EUFAULA, Okla. – Team Toyota’s Terry “Big Show” Scroggins and his longtime touring roommate Britt Myers have 38 years of combined pro angling experience, but neither of them can recall a weekend on the road full of life-threatening weather like they faced this past weekend during practice for MillerTech Stage Four Presented by REDCON1 at Oklahoma’s Lake Eufaula.
“Neither of us had ever been to Eufaula, Oklahoma, in our lives, and the first day of practice on this 108,000-acre lake was full of 20 mph winds, waves that were 3 feet tall, and a trip to the tornado shelter that night,” Scroggins says.
Not exactly the kind of weather the local hosts hoped would greet their pro angling guests, but it’s late April; it’s Oklahoma, and tornadoes are unfortunately a challenging part of life in the region each spring.
“Around midnight after the first day of practice, our cell phones started going crazy with tornado alerts, so we jumped in my Tundra and joined about 15 local residents in the tornado shelter,” Myers details.
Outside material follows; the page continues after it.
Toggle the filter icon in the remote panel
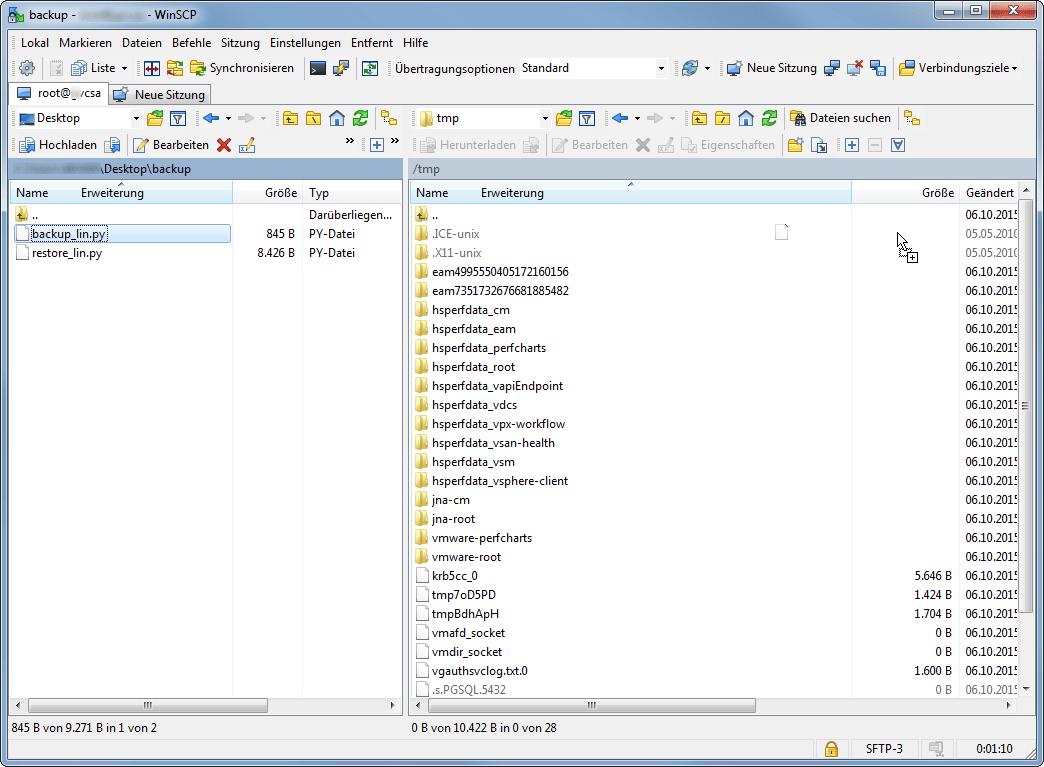Image resolution: width=1044 pixels, height=767 pixels. click(x=589, y=118)
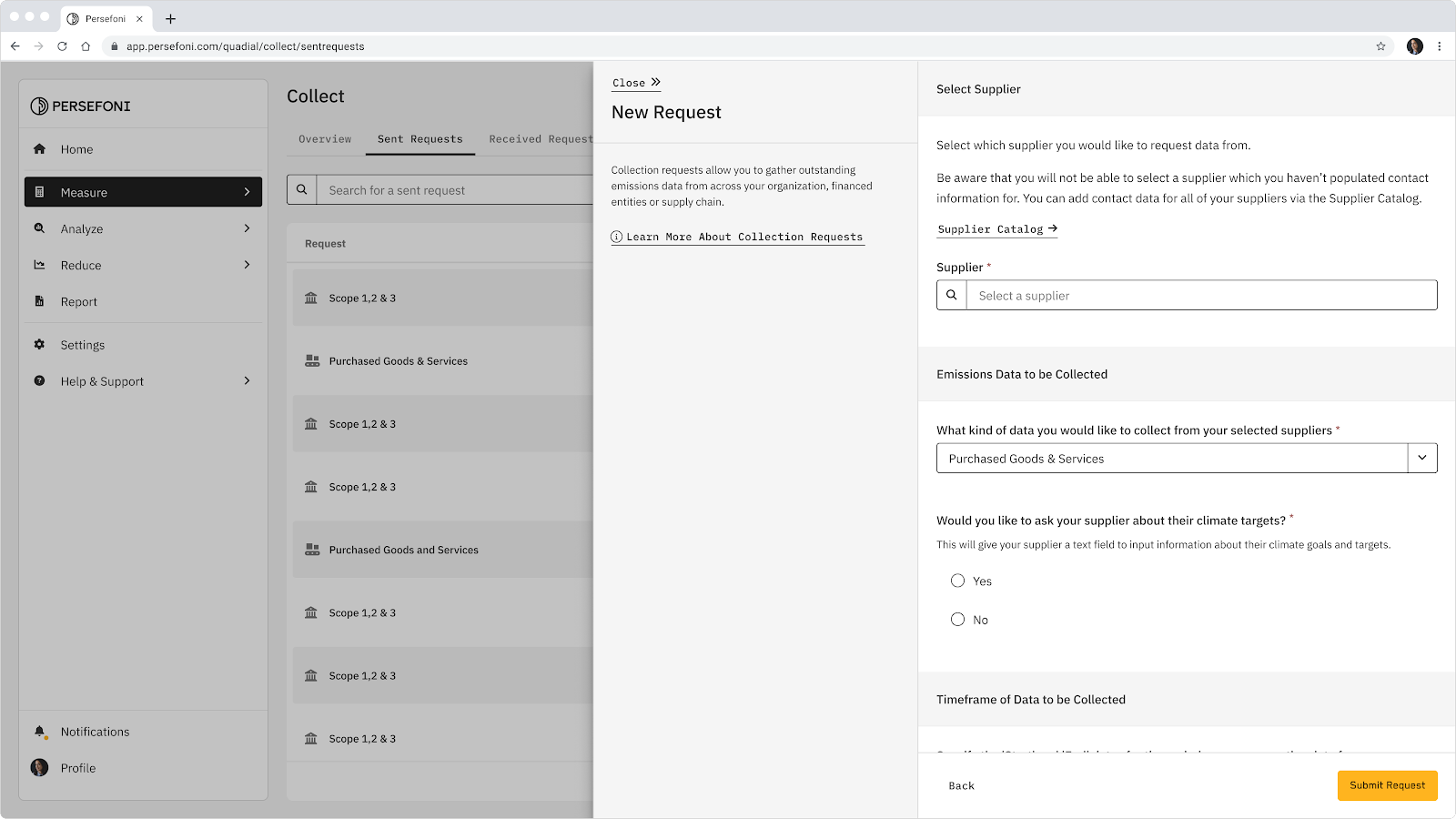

It was a rough night. Nobody was hurt. No Toyota Tundras or high-performance bass boats were damaged, but the weather was far from pleasant. Roughly 17 hours later, several anglers captured cell phone video footage of a tornado hanging over the lake as they wrapped up Sunday’s practice.
“Guys were calling each other saying to run for shelter,” Myers recounts. “It was nuts. Sure enough, before long, we were all running back to this tornado shelter again.”
Scroggins says he’s seen terrible storms on Table Rock in Missouri and a tornado that once crossed the opposite end of where he was fishing on Guntersville in Alabama, but he’s never been summoned to a tornado shelter twice in one weekend.
“We’re dealing with a lot right now on Eufaula,” Scroggins says. “First off, most of us have never fished here. On top of that, we’ve been in a tornado shelter twice while the water got crazy muddy and rose 4 feet. But as much as anything, you’ve had to get a grip on when it’s time to run for cover.”
That’s a variable nobody – including the sport’s top anglers – want to make a habit of trying to figure out.
Surely the weather and fishing conditions will stabilize far better by the event’s conclusion on Sunday, and more than anything, Scroggins and Myers hope they won’t find themselves back in the tornado shelter for a third time.